We notice that it was only fairly recently that some local governments have started to strengthen their testing and tracing capabilities. We have started to learn that “an effective testing, tracing, and quarantining system has helped some countries detect and contain infection clusters before they led to widespread community transmission.” In our previous columns, we wrote that Vietnam has used an impressive tracing system to quarantine all close contacts of positive cases as early as during the second quarter. China and Korea leveraged on technology and big data to improve the efficiency of contact tracing.

The composite equivalence of these charts for the Philippines is the so-called “voluntary social distancing.” Business and entertainment activities remain weak because people continue to be afraid of the virus and what it can inflict on them. Aside from possible prolonged quarantine, death and prohibitive cost that could wipe out the family’s finances, it seems wise to avoid shopping malls and eating places. For businessmen, it seems wise to cut losses by stopping operations and laying off workers. As a result, output is lost and the loss could be large and protracted.

Today, modern business cycle theories caution careful and conservative forecasting of economic growth after a recession as deep as this one. There is very little basis for believing that the output blip below trend will turn around to resume normal growth after a few quarters. Public policy intervention will have to weigh in big and be sustained. To leave a rare legacy, the President and the economic managers will have to continue strengthening their partnership with Congress to maximize the use of the national budget in managing what Oscar Jorda, Sanjay R. Singh and Alan M. Taylor, all from the University of California Davis, called “long economic hangover” of the pandemic (IMF, Finance and Development, June 2020).

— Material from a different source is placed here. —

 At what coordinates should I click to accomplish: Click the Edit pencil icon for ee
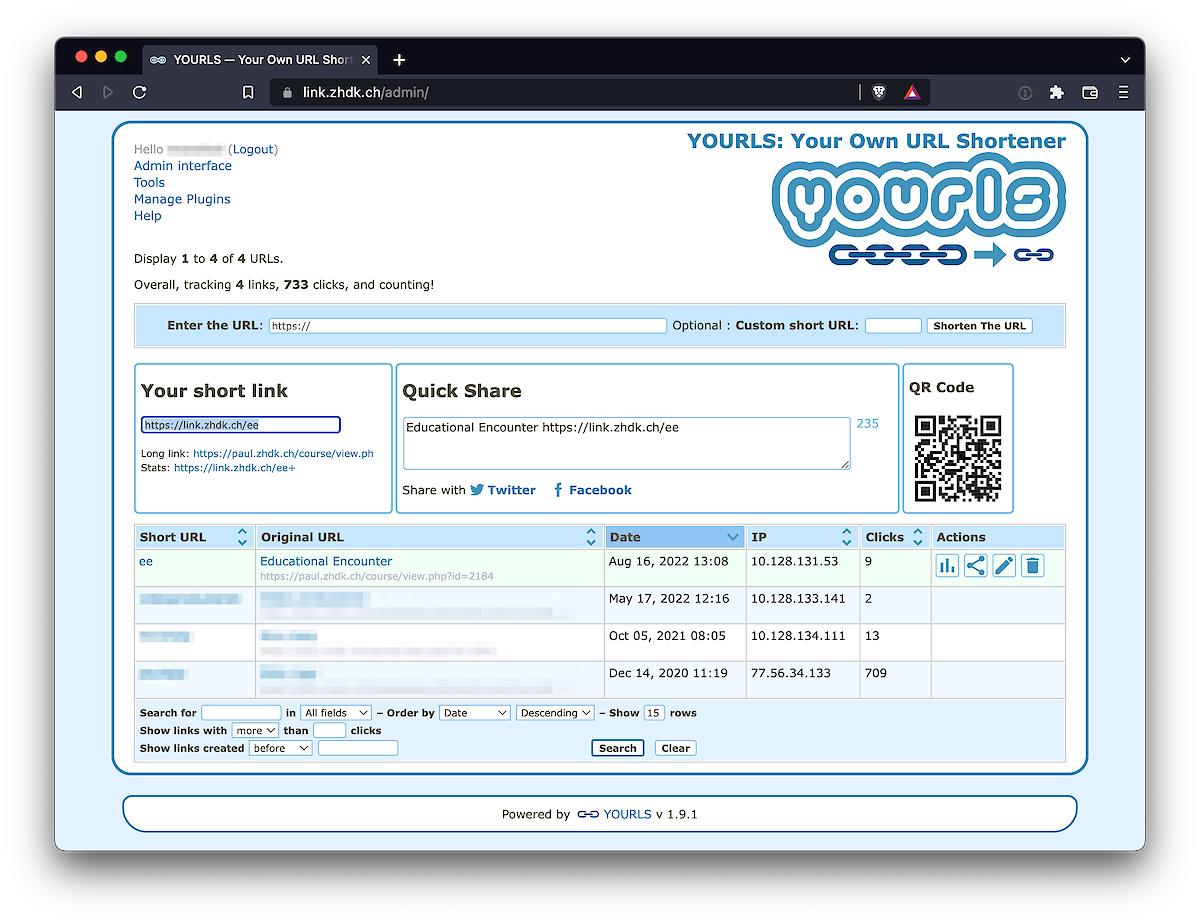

“If the historical trends we have highlighted play out similarly in the wake of COVID-19, then secular stagnation (Lawrence Summers, 2014) would be a concern for monetary and fiscal stabilization policy for the next two decades or more.”

The good news is that monetary policy’s prolonged low interest rate regime can now be useful in helping provide fiscal space for mitigating the root cause of all these troubles.

 

Diwa C. Guinigundo is the former Deputy Governor for the Monetary and Economics Sector, the Bangko Sentral ng Pilipinas (BSP). He served the BSP for 41 years. In 2001-2003, he was Alternate Executive Director at the International Monetary Fund in Washington, DC. He is the senior pastor of the Fullness of Christ International Ministries in Mandaluyong.